The sharing economy
The other day I read an article on The Post-Ownership Society with the subtitle “How the ‘sharing economy’ allows Millennials to cope with downward mobility, and also makes them poorer.”.
The whole article notes that the young people don’t earn enough money to own a house or a car but instead spend their few bucks on the “sharing economy”. But in the last paragraph, there finally is a realization:
In reality, though, these are the same types of services that have always been around—private drivers and taxis, hotels, rental car companies—but their services are sliced up into tiny bits and provided by underpaid contingent workers, which is what we are ourselves. No one notices the money changing hands, and it may seem like we’re just sharing a service with friends. But in fact we’re enriching the owners of whatever app or platform we’re using, becoming just a data point on the path to their payday while we age without assets. It’s their world, and we’re just renting it.

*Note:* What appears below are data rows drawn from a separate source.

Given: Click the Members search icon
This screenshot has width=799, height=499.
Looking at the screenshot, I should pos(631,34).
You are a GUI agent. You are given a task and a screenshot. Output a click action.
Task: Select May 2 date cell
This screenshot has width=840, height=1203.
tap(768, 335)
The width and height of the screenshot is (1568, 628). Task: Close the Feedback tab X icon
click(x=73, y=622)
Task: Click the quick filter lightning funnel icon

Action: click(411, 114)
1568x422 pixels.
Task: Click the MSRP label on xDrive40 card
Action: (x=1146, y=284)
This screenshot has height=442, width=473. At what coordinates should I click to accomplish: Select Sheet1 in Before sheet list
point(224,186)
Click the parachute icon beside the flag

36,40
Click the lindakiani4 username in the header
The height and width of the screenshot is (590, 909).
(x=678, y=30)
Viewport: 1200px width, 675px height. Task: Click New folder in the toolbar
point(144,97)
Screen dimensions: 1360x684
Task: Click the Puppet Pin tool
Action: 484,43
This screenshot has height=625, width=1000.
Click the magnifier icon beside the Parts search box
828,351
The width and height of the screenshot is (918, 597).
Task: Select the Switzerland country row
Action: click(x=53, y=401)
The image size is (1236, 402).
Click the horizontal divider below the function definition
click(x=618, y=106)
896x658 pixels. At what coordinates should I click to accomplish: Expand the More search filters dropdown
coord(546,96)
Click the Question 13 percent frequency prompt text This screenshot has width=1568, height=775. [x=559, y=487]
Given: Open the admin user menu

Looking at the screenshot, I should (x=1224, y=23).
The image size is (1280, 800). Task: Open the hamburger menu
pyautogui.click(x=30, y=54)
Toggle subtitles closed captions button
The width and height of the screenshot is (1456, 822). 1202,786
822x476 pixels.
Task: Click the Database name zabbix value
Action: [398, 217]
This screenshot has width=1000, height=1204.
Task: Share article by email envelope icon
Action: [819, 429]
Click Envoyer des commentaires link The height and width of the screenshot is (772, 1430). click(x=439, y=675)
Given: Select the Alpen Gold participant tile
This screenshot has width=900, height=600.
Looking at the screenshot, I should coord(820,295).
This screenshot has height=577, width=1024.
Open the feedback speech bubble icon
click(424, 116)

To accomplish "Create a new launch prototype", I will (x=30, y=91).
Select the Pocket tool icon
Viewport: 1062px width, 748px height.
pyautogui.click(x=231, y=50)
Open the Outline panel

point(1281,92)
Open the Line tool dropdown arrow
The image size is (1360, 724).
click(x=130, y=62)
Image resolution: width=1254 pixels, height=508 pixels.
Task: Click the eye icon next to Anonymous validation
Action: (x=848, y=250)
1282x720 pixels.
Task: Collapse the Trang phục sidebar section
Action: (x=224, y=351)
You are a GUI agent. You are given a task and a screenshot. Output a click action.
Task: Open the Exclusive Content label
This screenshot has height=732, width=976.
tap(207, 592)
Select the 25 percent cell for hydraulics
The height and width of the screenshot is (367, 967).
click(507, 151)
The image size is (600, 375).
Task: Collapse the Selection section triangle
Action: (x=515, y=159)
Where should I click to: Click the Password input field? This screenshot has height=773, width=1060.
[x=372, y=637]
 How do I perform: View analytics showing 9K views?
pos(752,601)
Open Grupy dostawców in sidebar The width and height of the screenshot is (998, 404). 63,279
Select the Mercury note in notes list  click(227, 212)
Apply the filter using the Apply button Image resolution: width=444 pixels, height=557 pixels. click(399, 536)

It is not sharing, it is just economy, when you use a service like Uber or Lyft. There is a big difference in hiring someone to drive you to your desired destination (Uber and Lyft) or to share a car when both want to go to the same destination (like Carpooling) and sharing the costs.
Also, when nobody wants to pay a reasonable amount to the person producing it or providing the service, this person won’t have enough money to do this neither. In the end, most people end up underpaid.
It’s not the fault of the owners of the app, it’s our fault.
But there is a choice: Pay a fair amount of money for the things you consume. Just think about how much you’d want to get paid if you were doing this job.
If you pay less, you are exploiting someone.